I'm having some difficulty understanding differences in logic between my.cnf settings and actual database settings.

For example, my my.cnf has the following:

init_connect                    = 'SET collation_connection=utf8_unicode_ci'
init_connect                    = 'SET NAMES utf8'
character-set-server            = utf8
collation-server                = utf8_unicode_ci

And when I log into the database without specify the schema I see the following collation variables set:

mysql> show variables like '%coll%';
+----------------------+-----------------+
| Variable_name        | Value           |
+----------------------+-----------------+
| collation_connection | utf8_general_ci |
| collation_database   | utf8_unicode_ci |
| collation_server     | utf8_unicode_ci |
+----------------------+-----------------+
3 rows in set (0.00 sec)

I have a few questions here:

1) Why is collation_connection set to utf8_general_ci when I specify utf8_unicode_ci in my my.cnf file?

2) Why, when I create tables is the default collation utf8_general_ci?

I'm having some difficulty understanding how these collation variables are interpreted and used.

2
Keep in mind that root skips init_connect during its login. - Rick James

2 Answers

2
votes

Several character set and collation system variables relate to a client's interaction with the server.

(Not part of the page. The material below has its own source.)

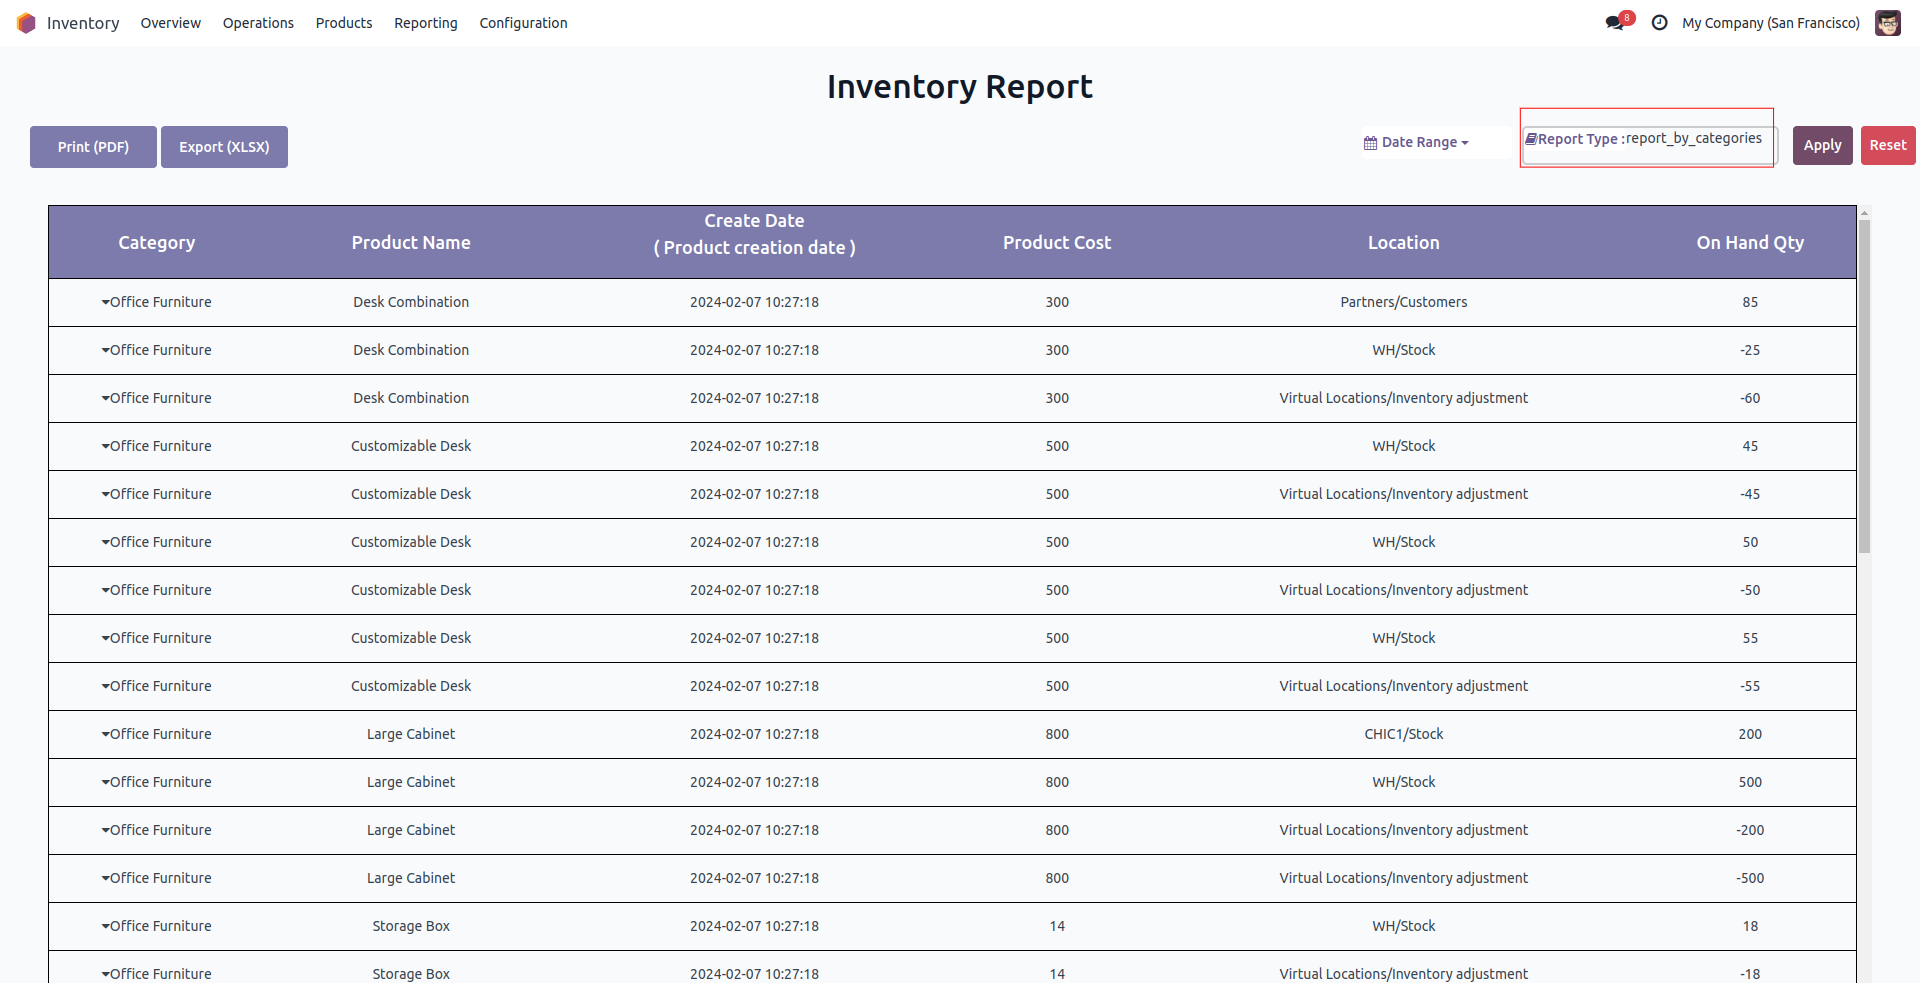Open the Reporting menu
This screenshot has width=1920, height=983.
pos(426,23)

The server uses the character_set_connection and collation_connection system variables, then it converts statements sent by the client from character_set_client to character_set_connection (except for string literals that have an introducer such as _latin1 or _utf8). The collation_connection is important for comparisons of literal strings. For comparisons of strings with column values, collation_connection does not matter because columns have their own collation, which has a higher collation precedence.

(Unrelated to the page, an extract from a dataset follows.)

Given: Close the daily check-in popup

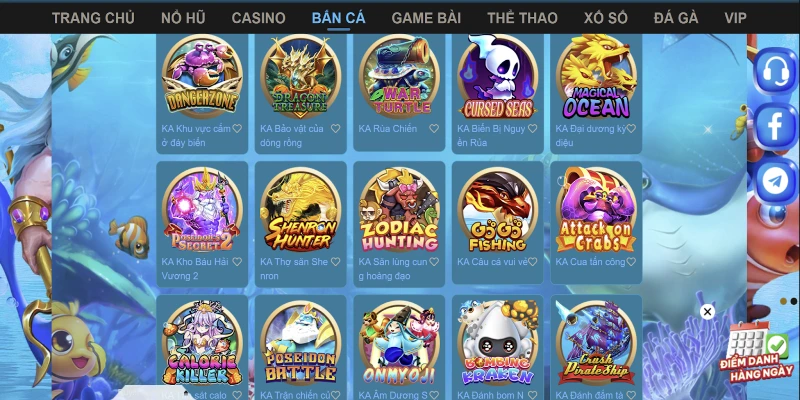Looking at the screenshot, I should click(x=707, y=312).
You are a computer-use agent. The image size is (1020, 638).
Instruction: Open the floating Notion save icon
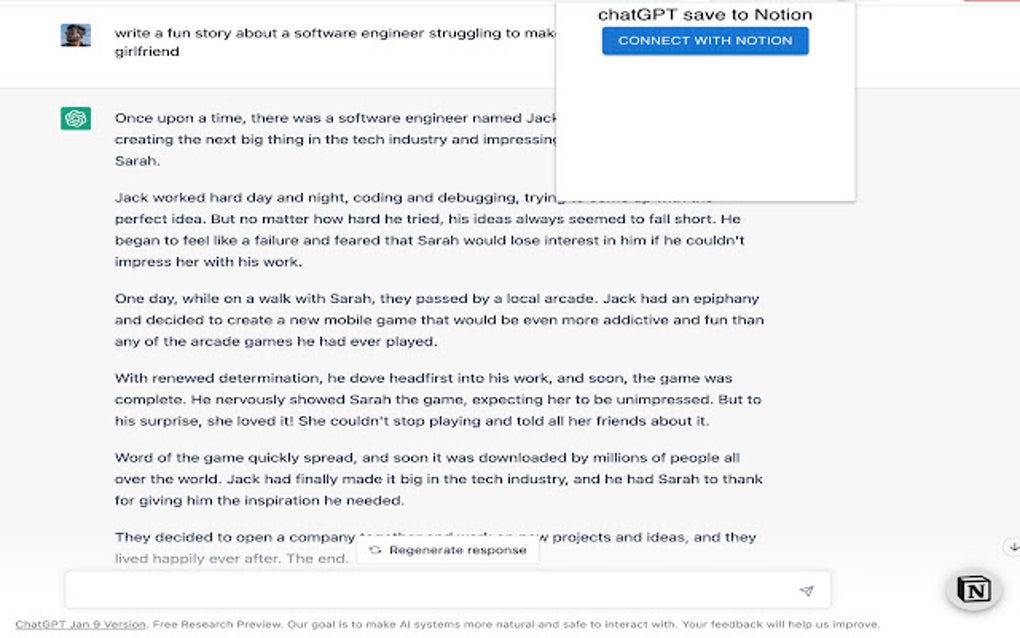click(x=973, y=590)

Regarding your second question - the server character set and collation are used as default values if the database character set and collation are not specified in CREATE DATABASE statements. They have no other purpose. You have to make sure that your database character set is set at the very creation of it (or, you can change it later of course with ALTER DATABASE database_name CHARACTER SET utf8 COLLATE utf8_unicode_ci;)

0
votes

Another way to approach charsets... (This bypasses the question posed and provides a 'best practice'.)

  • When connecting to the database, use the connect parameter(s) of the client to announce the encoding for bytes in the client. Alternatively, execute SET NAMES after connecting.
  • Be sure that each column has the desired CHARACTER SET and, optionally, the desired COLLATION. This establishes the encoding stored in the columns. It is usually sufficient to specify these on the CREATE TABLE and let the columns inherit it. (The table defaults to the database, which defaults to character_set_server, but it confusing, maybe unwise, to depend on this tree of defaults.)

SET NAMES sets exactly these three 'variables':

character_set_client
character_set_connection
character_set_results

Think of them as saying what encoding exists in the client, regardless of what CHARACTER SET exists on each column. Conversion will occur, as needed, on INSERT and SELECT.

(This answer should not be in conflict with @bodi0's.)